Exercise details
If a line in the data below contains the word "method", copy it out.

Stored items:
::::
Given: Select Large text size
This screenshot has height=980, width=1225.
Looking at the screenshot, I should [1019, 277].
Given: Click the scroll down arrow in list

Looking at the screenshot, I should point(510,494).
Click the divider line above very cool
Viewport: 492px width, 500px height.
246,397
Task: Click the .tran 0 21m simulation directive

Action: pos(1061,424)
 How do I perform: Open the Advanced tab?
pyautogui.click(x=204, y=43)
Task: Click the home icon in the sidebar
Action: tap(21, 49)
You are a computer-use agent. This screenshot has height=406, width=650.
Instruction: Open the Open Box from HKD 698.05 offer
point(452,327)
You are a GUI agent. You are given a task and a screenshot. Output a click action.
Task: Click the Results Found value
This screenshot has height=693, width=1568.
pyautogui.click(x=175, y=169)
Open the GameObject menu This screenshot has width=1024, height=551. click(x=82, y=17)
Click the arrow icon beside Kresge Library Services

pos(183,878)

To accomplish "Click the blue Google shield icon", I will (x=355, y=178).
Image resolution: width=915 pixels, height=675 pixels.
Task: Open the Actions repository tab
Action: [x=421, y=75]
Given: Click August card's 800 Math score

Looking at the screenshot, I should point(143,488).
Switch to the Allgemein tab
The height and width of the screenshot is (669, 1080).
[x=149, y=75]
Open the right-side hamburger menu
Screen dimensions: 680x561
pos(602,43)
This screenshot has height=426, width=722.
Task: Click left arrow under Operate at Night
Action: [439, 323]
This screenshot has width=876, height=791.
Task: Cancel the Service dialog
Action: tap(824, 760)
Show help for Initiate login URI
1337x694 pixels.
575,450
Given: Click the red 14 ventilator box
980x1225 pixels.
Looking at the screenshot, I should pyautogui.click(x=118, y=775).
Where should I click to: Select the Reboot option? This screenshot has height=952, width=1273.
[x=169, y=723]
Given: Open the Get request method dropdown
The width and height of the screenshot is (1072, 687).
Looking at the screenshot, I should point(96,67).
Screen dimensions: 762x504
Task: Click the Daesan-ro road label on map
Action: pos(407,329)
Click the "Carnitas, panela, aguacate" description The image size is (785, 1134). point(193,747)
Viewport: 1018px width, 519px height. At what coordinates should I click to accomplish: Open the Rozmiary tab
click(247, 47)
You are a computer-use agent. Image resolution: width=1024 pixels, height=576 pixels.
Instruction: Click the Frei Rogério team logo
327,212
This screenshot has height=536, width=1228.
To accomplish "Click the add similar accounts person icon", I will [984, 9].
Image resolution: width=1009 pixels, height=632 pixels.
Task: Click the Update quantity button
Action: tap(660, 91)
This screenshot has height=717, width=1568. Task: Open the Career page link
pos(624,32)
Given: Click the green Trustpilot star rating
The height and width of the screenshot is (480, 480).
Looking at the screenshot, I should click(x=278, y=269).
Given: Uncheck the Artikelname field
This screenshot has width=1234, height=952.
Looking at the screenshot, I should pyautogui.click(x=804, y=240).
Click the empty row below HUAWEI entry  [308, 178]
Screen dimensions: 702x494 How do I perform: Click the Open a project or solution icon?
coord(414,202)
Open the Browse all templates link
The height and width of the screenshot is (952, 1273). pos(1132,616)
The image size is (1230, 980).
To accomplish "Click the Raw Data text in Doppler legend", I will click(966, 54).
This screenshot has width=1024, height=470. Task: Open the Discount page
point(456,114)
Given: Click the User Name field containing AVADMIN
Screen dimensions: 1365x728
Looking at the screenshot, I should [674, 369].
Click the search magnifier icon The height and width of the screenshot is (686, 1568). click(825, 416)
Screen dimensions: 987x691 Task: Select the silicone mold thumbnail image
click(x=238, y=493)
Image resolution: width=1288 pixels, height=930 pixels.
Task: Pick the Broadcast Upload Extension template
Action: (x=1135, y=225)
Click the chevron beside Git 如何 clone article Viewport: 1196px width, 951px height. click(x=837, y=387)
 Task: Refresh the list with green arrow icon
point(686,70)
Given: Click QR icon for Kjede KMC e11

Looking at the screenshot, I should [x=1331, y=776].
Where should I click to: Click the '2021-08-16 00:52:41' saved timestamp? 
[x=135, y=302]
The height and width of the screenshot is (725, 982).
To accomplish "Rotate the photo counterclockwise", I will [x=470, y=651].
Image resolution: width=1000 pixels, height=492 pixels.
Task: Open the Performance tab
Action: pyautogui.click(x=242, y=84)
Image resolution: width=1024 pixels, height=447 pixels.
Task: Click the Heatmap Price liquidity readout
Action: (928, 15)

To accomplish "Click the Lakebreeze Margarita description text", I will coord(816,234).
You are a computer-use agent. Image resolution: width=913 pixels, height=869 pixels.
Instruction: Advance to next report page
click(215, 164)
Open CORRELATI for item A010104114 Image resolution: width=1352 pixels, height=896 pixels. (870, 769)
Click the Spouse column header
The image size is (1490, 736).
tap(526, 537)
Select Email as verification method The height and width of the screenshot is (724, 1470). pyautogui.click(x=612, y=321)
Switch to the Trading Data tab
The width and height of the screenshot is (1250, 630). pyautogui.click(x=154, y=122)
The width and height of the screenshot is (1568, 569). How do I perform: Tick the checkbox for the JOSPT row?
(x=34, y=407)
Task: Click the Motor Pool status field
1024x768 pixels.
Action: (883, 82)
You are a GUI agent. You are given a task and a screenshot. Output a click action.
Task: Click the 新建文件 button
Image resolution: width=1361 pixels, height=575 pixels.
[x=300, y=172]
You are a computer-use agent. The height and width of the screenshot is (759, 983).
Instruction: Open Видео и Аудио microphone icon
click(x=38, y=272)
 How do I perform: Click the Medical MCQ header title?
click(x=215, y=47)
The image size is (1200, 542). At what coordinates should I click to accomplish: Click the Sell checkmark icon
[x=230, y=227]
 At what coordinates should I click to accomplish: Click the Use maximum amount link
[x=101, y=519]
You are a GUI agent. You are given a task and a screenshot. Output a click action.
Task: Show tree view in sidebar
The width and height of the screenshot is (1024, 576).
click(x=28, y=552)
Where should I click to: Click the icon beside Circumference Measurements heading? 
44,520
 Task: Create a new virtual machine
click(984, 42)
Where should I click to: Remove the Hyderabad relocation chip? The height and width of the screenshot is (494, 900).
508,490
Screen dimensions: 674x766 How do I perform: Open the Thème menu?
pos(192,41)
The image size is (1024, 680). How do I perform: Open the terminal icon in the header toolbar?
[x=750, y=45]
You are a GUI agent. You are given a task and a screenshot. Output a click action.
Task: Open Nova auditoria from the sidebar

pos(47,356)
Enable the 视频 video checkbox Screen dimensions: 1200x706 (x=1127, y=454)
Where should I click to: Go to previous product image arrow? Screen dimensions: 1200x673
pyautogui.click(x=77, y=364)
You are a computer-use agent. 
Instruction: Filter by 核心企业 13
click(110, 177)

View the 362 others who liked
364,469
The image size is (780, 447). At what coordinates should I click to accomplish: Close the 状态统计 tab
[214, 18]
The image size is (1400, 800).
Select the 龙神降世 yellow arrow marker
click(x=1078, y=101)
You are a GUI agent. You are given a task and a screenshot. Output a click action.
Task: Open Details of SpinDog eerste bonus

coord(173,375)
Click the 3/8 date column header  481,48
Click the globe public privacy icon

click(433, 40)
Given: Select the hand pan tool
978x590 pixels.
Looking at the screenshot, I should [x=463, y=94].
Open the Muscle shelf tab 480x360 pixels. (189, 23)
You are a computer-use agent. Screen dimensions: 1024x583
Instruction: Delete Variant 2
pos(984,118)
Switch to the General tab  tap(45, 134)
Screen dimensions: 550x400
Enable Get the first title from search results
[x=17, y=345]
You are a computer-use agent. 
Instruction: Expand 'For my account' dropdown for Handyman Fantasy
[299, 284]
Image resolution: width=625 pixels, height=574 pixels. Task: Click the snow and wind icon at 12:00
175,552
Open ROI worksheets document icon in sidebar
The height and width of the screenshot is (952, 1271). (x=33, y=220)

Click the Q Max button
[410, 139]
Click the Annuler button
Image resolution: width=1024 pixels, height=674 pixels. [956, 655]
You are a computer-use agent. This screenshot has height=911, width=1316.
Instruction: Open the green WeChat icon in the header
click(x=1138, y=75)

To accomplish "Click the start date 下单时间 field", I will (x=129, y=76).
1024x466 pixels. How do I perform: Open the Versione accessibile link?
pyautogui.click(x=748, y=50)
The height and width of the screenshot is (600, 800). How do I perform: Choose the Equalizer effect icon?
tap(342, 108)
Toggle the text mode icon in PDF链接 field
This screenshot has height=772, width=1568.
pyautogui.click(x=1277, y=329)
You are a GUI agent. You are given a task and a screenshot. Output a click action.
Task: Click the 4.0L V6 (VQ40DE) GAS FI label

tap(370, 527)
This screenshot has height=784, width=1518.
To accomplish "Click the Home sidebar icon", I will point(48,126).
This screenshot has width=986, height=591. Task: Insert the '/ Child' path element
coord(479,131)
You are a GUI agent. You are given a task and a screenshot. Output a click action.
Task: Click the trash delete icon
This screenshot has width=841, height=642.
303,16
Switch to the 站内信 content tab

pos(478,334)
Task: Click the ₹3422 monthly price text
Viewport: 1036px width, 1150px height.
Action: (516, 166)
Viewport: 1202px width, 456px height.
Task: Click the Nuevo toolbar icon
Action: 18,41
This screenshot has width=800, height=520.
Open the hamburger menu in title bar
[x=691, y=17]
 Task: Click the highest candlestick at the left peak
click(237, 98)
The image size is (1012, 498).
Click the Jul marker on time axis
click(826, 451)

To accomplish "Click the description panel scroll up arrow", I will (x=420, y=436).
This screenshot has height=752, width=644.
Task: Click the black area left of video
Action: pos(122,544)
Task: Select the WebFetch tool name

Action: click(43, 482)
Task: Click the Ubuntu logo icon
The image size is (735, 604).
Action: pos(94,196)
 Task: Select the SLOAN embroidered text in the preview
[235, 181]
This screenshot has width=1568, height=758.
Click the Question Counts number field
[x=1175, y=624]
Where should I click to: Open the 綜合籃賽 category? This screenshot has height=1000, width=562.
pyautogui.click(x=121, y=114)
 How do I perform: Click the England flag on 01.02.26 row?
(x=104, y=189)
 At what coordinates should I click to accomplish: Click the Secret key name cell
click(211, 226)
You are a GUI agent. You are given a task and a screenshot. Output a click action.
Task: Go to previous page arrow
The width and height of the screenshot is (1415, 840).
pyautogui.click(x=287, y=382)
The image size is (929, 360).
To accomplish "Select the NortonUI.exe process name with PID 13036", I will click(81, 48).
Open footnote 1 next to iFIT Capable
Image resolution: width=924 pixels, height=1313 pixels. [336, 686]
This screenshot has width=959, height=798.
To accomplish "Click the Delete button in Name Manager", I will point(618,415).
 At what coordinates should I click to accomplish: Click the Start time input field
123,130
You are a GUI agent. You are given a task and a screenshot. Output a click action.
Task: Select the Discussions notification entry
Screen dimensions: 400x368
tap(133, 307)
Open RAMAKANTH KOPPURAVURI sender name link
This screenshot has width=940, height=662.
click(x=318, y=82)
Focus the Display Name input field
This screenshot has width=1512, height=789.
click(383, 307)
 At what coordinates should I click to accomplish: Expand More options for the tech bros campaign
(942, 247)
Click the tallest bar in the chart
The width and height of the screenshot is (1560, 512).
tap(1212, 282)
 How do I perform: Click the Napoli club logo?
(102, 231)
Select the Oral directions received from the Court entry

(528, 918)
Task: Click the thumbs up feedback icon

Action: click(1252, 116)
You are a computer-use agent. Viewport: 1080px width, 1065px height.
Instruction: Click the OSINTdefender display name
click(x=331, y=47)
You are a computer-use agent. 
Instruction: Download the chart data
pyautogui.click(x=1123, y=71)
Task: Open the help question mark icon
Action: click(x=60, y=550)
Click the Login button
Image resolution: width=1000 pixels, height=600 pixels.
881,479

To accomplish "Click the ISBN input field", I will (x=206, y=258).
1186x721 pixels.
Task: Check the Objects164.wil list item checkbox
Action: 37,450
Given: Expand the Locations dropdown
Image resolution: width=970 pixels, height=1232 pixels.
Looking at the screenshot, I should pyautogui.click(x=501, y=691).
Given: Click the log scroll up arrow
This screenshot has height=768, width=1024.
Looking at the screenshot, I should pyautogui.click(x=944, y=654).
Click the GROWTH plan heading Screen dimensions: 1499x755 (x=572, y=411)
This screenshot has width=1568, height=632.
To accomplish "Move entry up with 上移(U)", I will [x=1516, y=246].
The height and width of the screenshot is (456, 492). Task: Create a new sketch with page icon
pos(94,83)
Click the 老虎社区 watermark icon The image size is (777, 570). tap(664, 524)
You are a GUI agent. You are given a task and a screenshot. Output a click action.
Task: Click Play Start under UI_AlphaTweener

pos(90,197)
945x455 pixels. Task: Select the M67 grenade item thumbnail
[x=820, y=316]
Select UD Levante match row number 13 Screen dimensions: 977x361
::::
Written answer
Given: Open the Get request method dropdown
Select Email as verification method The height and width of the screenshot is (724, 1470). pyautogui.click(x=612, y=321)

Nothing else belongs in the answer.